It was his nationality which specially offended the people, for Scottish adventurers swarmed about the King, and the Scots were still regarded as stranger-folk in England. The new title of Great Britain had also caused great discontent. Was the glorious name of England no longer to distinguish them? Scotch moneys were made current on English soil, and English ships were compelled to carry the cross of St. Andrew, with that of St. George upon their flags. Englishmen found themselves slighted, and were fearful that the Scot would creep into English lordships and English ladies' beds, as a contemporary writing expresses it. The conflicts in Parliament concerning the extension of national privileges to the Scotch were incessant. Bacon undertook the King's cause, and discreet and biblical objections were made that things would fall out as they did with Lot and Abraham. Families combined together, or were set at variance among themselves; and it grew to a case of, "Go you to the right? I go to the left."

In 1607 James observed that he intended to "give England the labour and the sweat, Scotland the fruit and the sweet;" and it was a notorious fact, that where his passions were concerned, the Scotch were persistently preferred to the English.

James, having meanwhile found it necessary to provide his favourite with estates, procured them in the following manner. When Raleigh came to grief, he had secured the revenues of his estate, Sherborne, to Lady Raleigh, and his son as heir to it after his death.
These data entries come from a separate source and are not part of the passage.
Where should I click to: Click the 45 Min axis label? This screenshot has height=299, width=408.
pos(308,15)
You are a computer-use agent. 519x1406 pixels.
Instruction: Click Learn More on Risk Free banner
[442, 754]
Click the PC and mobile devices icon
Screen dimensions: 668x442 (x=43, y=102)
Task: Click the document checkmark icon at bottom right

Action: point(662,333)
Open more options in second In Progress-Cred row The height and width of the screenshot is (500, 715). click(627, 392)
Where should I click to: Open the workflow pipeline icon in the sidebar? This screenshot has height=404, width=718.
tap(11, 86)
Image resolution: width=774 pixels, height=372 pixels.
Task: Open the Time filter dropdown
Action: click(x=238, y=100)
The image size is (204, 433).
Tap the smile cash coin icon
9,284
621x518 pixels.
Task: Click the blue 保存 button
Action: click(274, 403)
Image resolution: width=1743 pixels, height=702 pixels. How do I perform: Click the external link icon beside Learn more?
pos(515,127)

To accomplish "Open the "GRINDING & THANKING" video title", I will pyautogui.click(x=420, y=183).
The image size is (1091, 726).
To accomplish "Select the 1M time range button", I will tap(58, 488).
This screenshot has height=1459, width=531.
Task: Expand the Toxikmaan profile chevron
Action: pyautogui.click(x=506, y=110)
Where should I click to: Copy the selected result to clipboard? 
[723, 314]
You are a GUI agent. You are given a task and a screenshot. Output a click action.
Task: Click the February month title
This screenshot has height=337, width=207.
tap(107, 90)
A few months later the King's lawyers discovereda technical error in the deed of conveyance which rendered it invalid. Raleigh wrote from his prison to Salisbury, entreating the King not to deprive his family of their subsistence for the sake of a copyist's blunder. The King made many promises, and assured Raleigh that a new and correct deed should be drawn up. The imprisoned hero had begun, at about this time, to entertain renewed hope of freedom, for he believed that Christian IV., then on a visit to England, 1606, would intercede for him. But when Lady Raleigh, under this impression, threw herself on her knees before James at Hampton Court, the King passed her by without a word. From the year 1607 the King had resolved upon seizing Sherborne for his favourite. In 1608 Raleigh was required to prove right and title thereunto, and he possessed only the faulty document. At Christmastide, taking her two little sons by the hand, Lady Raleigh cast herself a second time before James, and implored him for a new and accurate deed. The only reply she obtained was a broad Scotch, "I maun hae the lond—I maun hae it for Carr." It is said that the high-spirited woman lost all patience upon this, and springing to her feet called upon God to punish the despoiler of her property. Raleigh, on the 2nd of January 1609, tried the more politic method of writing to Carr, entreating him not to aspire to the possession of Sherborne. He received no answer, and upon the 10th of the same month the estate was handed over to the favourite as a gift. It is to be regretted that Raleigh, who had never concealed his opinion of the King's favourites, should have lowered himself by writing to Carr as "one whom I know not, but by honourable fame."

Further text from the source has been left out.